(Saved data entries)
===============

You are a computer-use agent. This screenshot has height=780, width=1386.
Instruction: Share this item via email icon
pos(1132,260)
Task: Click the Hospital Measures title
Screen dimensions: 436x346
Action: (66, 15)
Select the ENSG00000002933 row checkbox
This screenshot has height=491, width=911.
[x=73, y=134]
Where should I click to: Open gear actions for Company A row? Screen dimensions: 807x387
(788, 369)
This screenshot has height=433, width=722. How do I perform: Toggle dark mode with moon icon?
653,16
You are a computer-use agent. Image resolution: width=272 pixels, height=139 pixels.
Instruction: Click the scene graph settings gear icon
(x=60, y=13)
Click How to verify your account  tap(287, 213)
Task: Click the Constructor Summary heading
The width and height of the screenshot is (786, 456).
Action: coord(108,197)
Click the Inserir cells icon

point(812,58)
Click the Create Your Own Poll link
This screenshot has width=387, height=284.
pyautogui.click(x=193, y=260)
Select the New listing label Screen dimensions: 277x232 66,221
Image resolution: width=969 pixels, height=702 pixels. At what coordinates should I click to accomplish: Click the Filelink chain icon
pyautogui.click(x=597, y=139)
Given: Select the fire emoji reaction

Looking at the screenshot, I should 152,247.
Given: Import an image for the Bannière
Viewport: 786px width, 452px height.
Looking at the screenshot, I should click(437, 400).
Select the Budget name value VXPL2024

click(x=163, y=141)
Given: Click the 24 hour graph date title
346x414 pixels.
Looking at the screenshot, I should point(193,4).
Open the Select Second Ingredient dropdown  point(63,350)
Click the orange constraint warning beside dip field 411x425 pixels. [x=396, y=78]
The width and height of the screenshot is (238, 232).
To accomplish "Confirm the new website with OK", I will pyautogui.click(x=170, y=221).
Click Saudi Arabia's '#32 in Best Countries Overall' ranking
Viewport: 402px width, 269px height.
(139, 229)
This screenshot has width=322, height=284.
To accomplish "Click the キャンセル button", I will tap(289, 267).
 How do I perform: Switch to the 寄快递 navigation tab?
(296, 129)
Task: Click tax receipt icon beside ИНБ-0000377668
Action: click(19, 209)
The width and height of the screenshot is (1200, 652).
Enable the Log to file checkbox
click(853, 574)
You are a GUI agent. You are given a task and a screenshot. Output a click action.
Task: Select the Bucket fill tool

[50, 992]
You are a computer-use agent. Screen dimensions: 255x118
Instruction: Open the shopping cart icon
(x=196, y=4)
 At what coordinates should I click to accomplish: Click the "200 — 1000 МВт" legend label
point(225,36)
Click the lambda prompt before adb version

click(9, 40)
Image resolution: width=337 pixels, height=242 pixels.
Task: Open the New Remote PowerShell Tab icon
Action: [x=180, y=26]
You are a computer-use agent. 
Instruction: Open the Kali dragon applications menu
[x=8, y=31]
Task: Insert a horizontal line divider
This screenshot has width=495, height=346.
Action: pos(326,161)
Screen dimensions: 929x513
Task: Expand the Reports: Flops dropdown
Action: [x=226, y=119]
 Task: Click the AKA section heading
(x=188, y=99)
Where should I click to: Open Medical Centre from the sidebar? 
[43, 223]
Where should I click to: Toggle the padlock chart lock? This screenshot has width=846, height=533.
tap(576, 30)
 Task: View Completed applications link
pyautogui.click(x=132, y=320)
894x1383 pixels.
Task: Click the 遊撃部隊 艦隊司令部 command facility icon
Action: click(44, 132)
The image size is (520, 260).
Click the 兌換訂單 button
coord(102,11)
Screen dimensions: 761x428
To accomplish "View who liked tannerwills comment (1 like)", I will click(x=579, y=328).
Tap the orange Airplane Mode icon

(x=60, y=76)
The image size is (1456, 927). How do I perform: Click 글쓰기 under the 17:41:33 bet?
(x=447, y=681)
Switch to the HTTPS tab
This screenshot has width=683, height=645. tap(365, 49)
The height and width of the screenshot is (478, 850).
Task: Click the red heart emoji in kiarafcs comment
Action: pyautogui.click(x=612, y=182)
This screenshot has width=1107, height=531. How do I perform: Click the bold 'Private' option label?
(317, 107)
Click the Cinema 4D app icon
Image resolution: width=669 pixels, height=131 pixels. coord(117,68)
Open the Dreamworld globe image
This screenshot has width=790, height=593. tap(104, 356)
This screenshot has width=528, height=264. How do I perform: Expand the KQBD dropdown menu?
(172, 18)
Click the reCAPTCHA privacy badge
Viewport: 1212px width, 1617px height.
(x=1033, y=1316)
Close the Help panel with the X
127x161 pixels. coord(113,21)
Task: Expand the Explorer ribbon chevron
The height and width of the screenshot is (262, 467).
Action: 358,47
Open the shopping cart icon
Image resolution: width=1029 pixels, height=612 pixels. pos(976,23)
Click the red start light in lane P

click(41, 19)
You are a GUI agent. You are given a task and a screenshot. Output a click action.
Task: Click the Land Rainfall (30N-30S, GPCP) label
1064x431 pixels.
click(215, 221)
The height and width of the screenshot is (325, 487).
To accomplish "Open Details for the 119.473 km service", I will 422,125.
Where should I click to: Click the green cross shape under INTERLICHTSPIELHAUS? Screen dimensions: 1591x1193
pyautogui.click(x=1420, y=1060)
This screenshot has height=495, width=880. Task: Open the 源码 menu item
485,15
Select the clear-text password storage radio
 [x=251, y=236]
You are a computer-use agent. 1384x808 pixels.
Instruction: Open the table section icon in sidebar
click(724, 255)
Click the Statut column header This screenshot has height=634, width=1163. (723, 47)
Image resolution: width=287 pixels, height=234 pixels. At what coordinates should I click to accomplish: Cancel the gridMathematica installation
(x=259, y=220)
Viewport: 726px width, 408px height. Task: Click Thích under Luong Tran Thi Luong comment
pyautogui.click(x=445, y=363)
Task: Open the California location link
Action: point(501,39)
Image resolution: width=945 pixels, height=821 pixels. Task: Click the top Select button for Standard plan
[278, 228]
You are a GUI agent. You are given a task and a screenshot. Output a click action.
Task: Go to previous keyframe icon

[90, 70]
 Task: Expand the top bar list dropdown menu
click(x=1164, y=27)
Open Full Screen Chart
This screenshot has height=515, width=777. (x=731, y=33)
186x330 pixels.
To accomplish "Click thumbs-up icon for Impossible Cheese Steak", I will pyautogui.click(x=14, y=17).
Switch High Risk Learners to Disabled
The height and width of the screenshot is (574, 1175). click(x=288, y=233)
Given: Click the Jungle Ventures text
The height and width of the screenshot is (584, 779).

===============

**What you need to do**
Your answer should be one number: how many lines above include the word "computer".

**Written reply**
5